=== Section Start ===

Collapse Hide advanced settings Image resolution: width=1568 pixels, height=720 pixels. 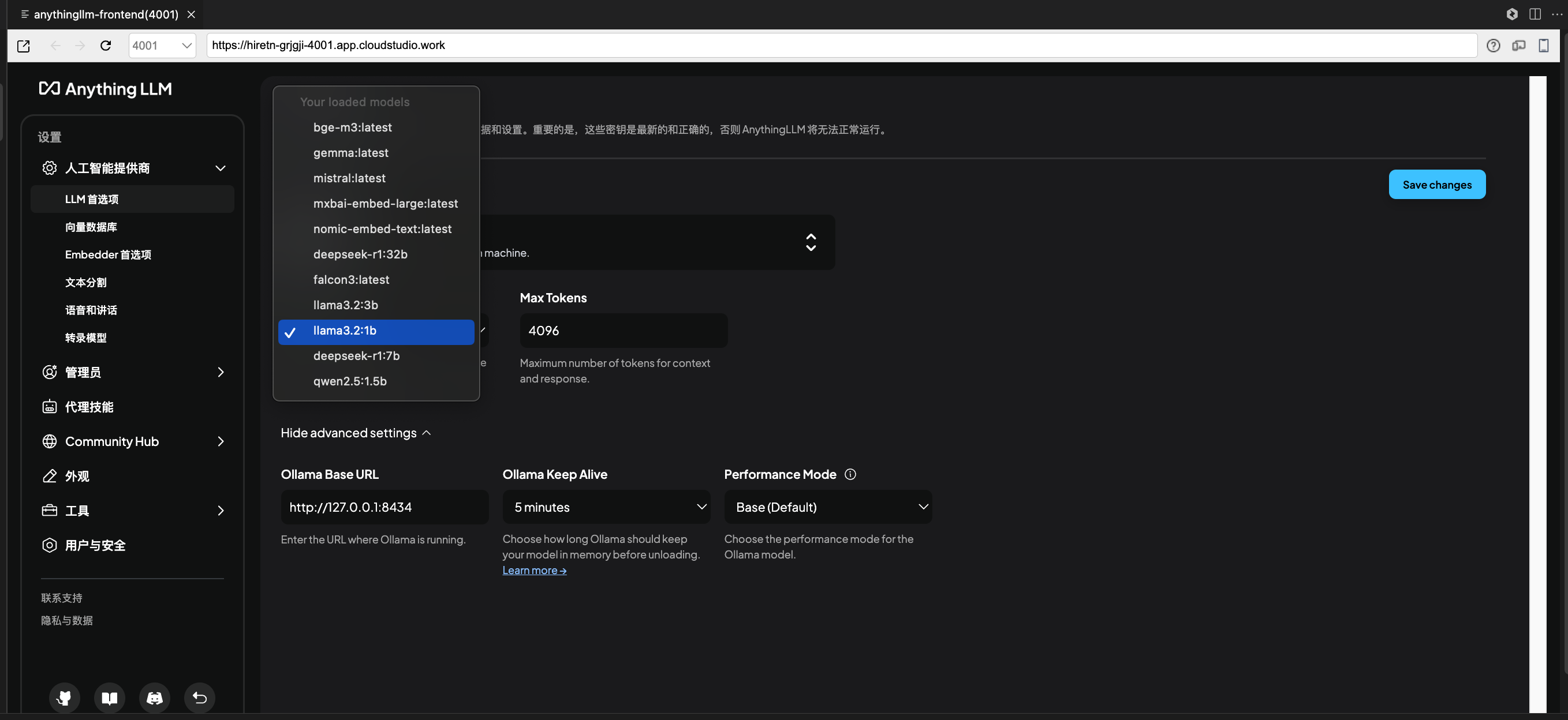356,433
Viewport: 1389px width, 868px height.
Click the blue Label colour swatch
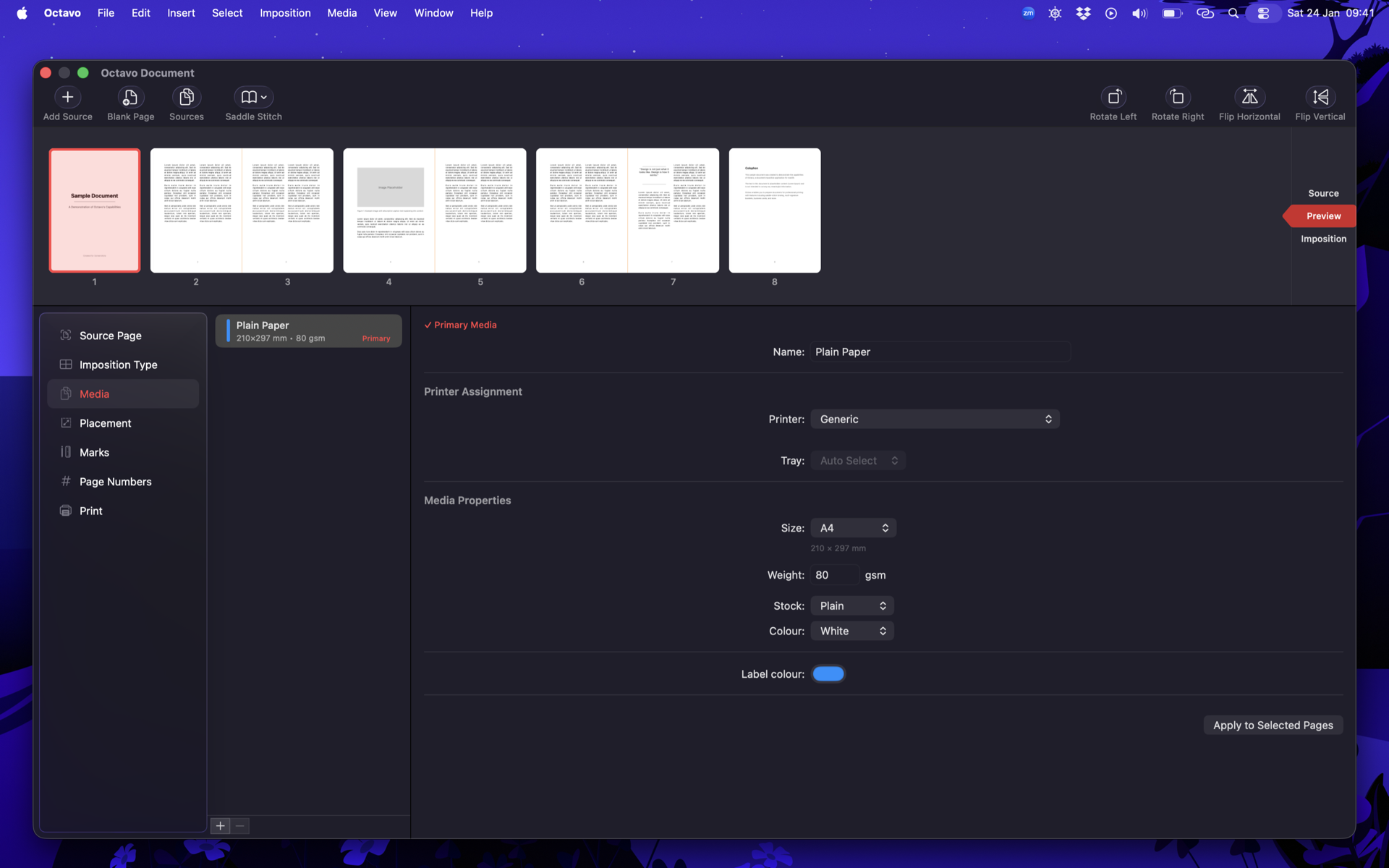pos(828,673)
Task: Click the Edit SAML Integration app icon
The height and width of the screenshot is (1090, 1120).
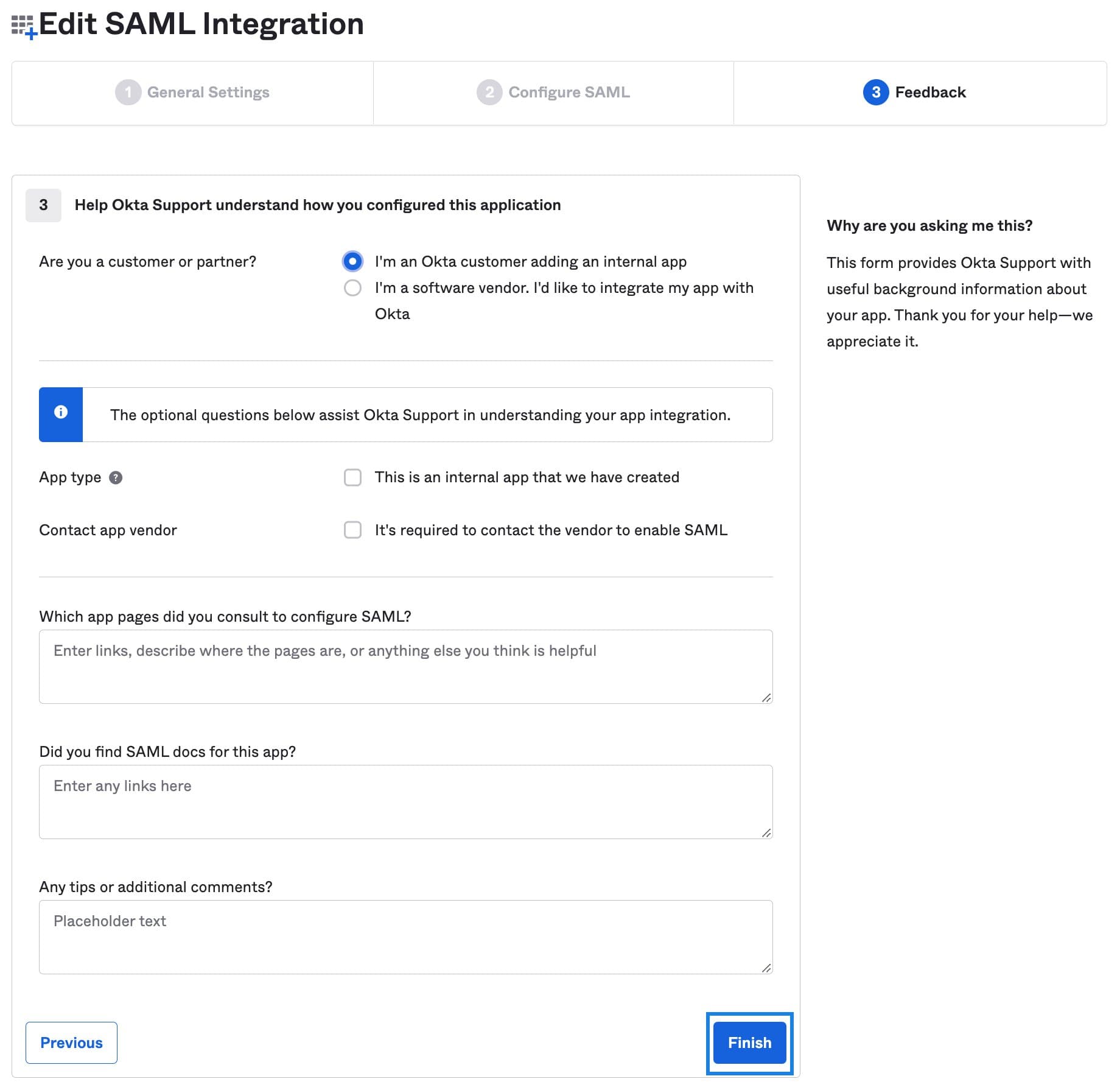Action: pos(23,24)
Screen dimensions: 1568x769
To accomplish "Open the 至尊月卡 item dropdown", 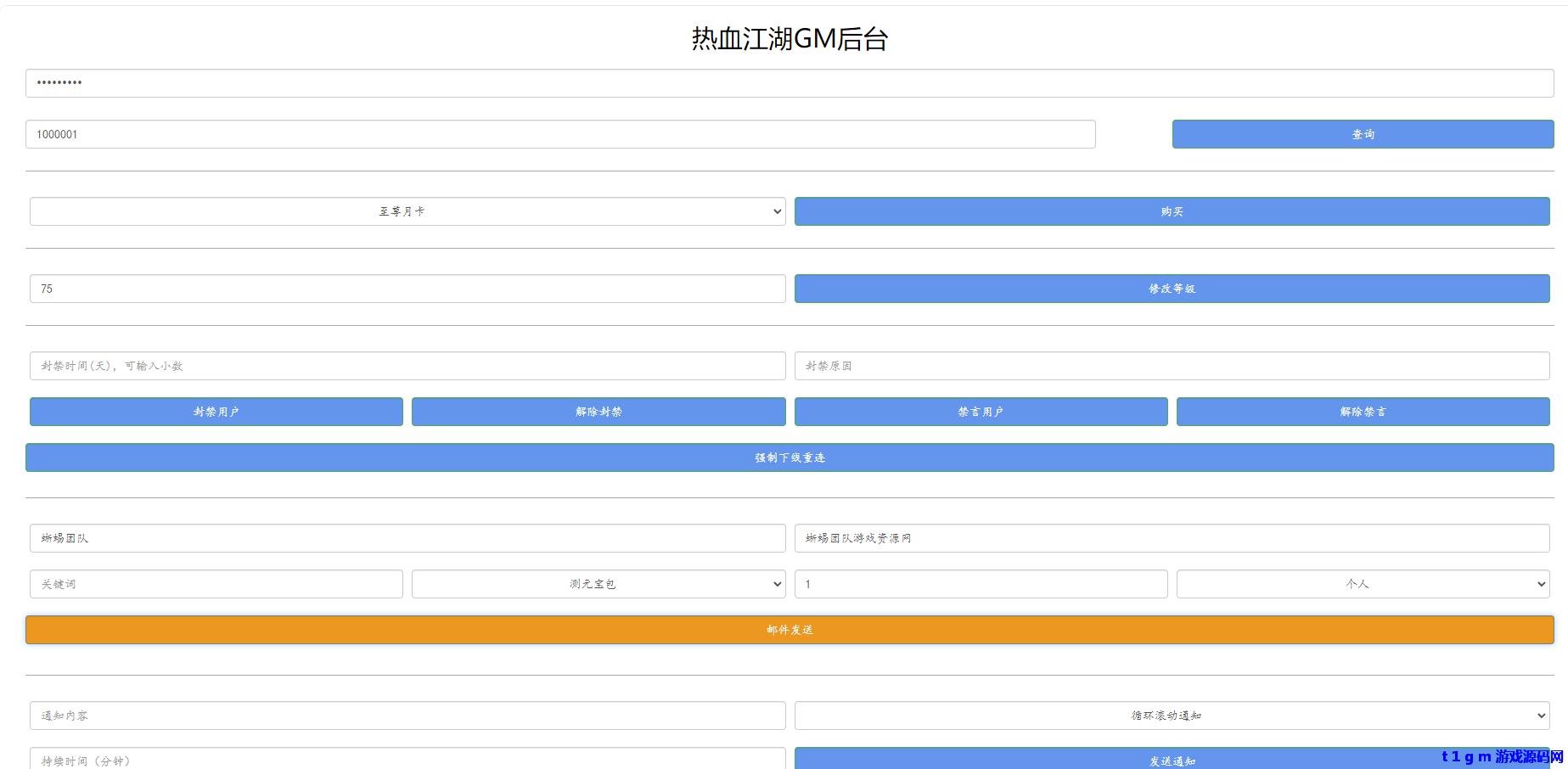I will [406, 211].
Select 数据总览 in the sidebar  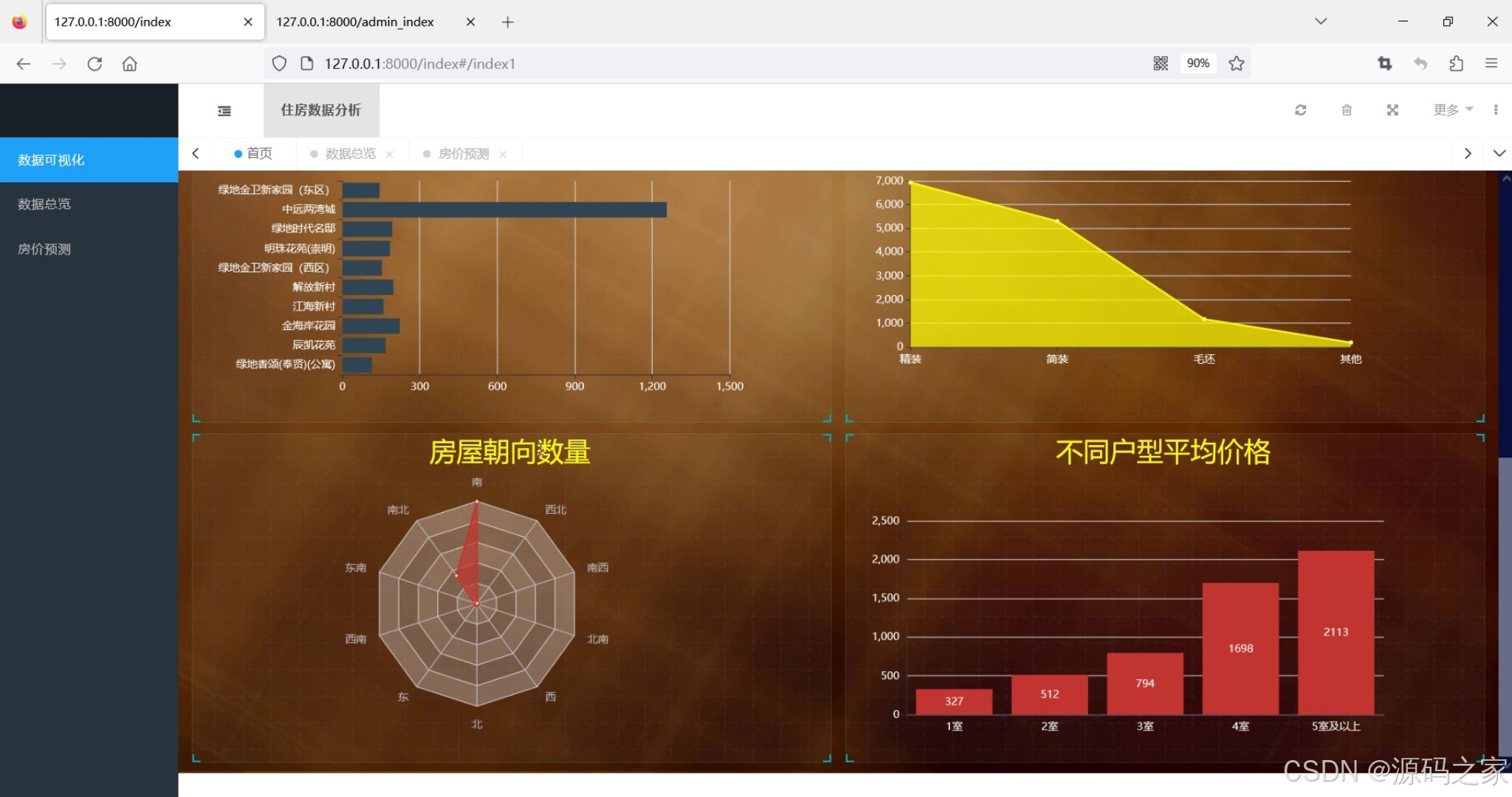point(44,204)
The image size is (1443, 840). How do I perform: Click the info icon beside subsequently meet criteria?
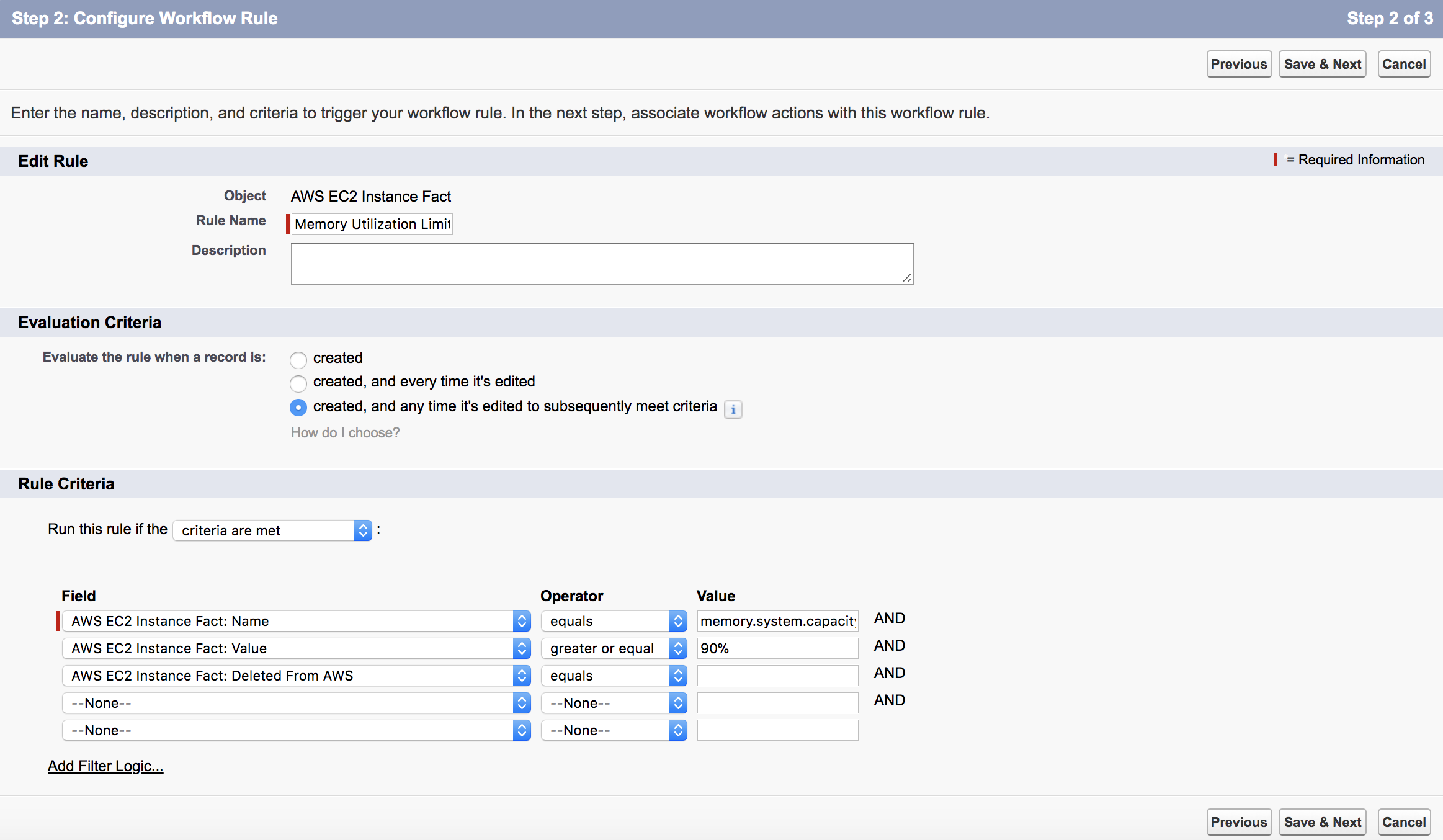click(733, 409)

=== Section End ===

WORK INSTRUCTION:
Your task is to give again, unchanged, the lines from the line that contains "The image size" to the end of the records. Include both end lines but no pictures.

TASK RESULT:
The image size is (1443, 840). How do I perform: Click the info icon beside subsequently meet criteria?
click(733, 409)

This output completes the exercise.